▶ _PROBLEM TO WORK ON_
What you produce should be the lines from the line containing "Toggle the Heater status dot" through the last line below, both ends included, reproduced exactly and without pictures.
Start of TASK DATA
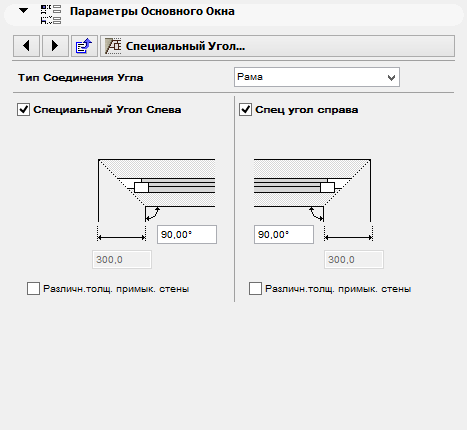Uncheck Специальный Угол Слева checkbox

(23, 110)
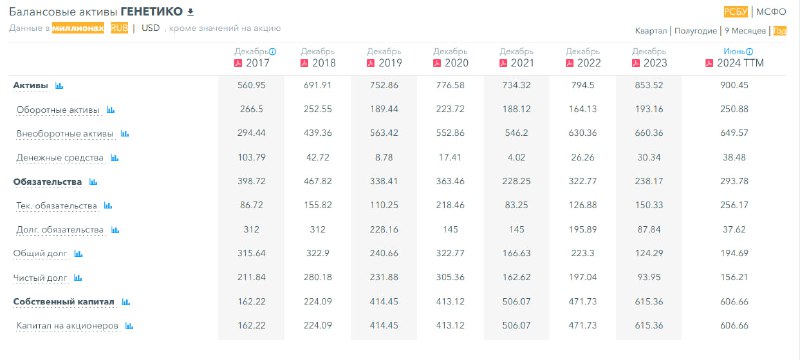800x360 pixels.
Task: Switch reporting standard to МСФО
Action: pyautogui.click(x=771, y=12)
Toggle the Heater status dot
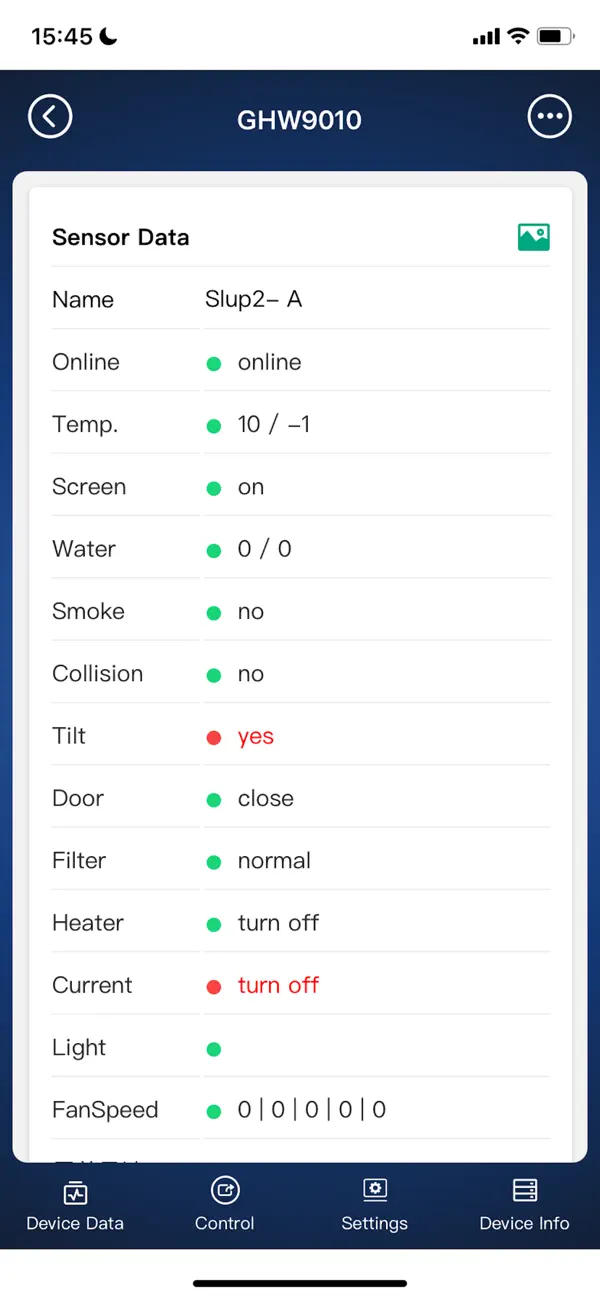600x1299 pixels. pos(213,924)
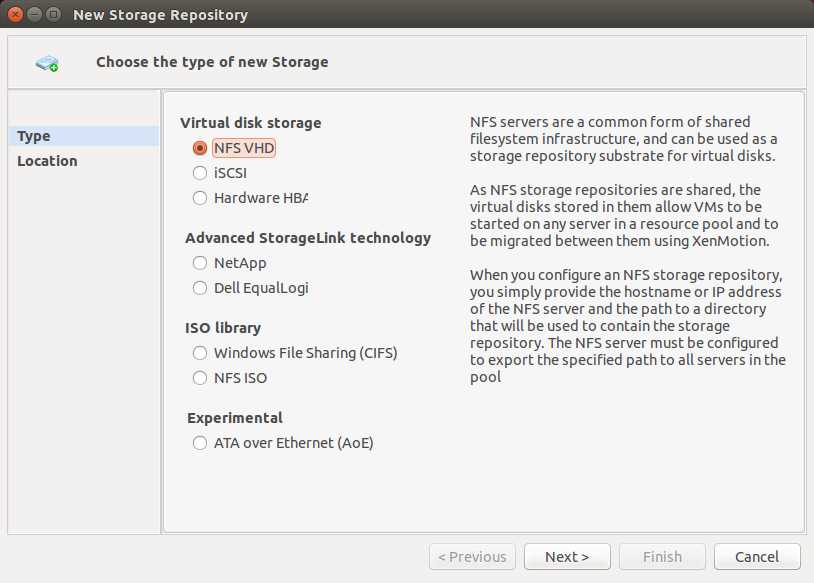Close the New Storage Repository window
814x583 pixels.
16,14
End of TASK DATA
▶ _RESULT FOR THIS TASK_
Toggle the Heater status dot
600x1299 pixels. pos(213,924)
Close the New Storage Repository window
814x583 pixels.
16,14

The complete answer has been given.